1. Under Minn.Stat. § 357.09, subds. 1(3), 8 (1986), sheriffs may collect fees calculated as a percentage of any “collection on execution after levy.” When the parties settle after levy but before adjudication of exemption claims asserted by the debtors, is the sheriff entitled to compute fees from the amount of the settlement? The trial court held that he is, following the practice endorsed by attorney general opinions dating back to 1915. I agree, and would therefore reverse the court of appeals.

2. The majority rests on construction of the word “collection,” which it finds under common usage to mean payment in some form to the creditor following levy. I have no real quarrel with that analysis, but question whether it is our role to impose this new construction under these circumstances.
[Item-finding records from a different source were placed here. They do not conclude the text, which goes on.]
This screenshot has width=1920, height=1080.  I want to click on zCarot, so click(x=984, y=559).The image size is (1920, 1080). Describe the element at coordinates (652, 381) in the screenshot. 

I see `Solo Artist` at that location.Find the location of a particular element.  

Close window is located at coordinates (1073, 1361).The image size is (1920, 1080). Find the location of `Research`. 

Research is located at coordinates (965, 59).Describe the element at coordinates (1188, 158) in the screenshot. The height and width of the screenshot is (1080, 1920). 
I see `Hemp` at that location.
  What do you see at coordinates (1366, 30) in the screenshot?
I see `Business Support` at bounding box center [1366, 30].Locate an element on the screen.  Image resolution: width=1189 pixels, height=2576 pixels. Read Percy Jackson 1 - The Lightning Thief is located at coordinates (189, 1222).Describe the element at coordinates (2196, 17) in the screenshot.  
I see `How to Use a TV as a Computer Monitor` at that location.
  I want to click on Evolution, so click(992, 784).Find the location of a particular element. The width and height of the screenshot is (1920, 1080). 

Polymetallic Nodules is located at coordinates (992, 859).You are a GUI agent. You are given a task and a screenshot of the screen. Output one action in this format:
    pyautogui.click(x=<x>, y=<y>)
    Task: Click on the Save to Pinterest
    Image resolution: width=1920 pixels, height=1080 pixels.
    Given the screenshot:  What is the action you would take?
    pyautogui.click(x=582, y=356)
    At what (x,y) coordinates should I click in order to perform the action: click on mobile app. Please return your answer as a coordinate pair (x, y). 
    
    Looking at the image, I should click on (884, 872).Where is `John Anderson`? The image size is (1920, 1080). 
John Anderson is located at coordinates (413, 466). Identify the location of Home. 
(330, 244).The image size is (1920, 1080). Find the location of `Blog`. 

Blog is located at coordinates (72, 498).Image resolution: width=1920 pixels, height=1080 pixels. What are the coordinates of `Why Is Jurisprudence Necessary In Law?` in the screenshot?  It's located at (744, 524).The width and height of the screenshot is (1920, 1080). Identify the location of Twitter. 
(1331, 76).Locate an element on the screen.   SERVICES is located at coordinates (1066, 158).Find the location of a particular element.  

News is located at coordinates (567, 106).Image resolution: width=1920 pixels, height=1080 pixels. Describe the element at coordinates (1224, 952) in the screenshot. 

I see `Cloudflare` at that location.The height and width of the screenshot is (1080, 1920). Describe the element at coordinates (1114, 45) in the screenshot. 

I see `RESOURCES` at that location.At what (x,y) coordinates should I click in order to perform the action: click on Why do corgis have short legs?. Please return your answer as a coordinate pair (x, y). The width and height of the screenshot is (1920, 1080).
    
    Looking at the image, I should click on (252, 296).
Though no Minnesota appellate court has addressed the question, four attorney general opinions from 1915 through 1944 ruled the sheriffs fee should be computed on the amount realized by the judgment creditor on settlement with the debtor after levy but before sale. See, e.g., Op. Atfy Gen. 224 (Oct. 30,1944). This court traditionally affords these opinions careful consideration and weight, particularly when they are long-standing. Governmental Research Bureau v. St. Louis County, 258 Minn. 350, 357, 104 N.W.2d 411, 416 (1960). Calculations of fees on the settlement amount has apparently been standard practice for at least 70 years; public officials have reasonably relied on this policy.

The legislature itself must have been aware of the attorney general opinions and *85the policy they express, yet it failed to alter or clarify the statute despite numerous opportunities. The statute has been amended 13 times since 1913, and the language “collection on execution after levy” has remained unchanged. See Minn.Stat. § 5762, subd. 5 (1913). If the legislature has not seen fit to modify longstanding construction of the statute, amendment by judicial decision now seems unwarranted.

3. Nor am I convinced that the policy reasons supporting the attorney general opinions have evaporated over time. The rationale for those decisions was a concern that judgment creditors and debtors might settle just before sale and “defeat the sheriff from reaping the fruits of his official action.” Op.Att’y Gen. 148 (Jan. 30, 1915). The majority notes that sheriffs formerly depended on these fees for their livelihood, but are now paid a salary which vitiates their dependence on fee income. Since 1965, however, sheriffs have been required to pay all fees over to the county. See Minn.Stat. § 387.20, subd. 5 (1986). I fail to understand why we should be any less concerned that the county — rather than the individual officer — might lose the “fruits” of its official action.

The majority seems to say that the sheriff, hence the county, really does nothing for the judgment creditor unless he actually delivers funds. I think this ignores the service provided when a creditor uses the sheriffs office to commence levy activities and thereby gains leverage for settlement. Limiting the fee calculation to funds actually received undervalues the county’s effort. That was true in 1915 when the fee went to the officer, and it remains true today when the feé goes into public funds.

4. In my view, the legislature is the proper body to alter the long-held understanding of this statute.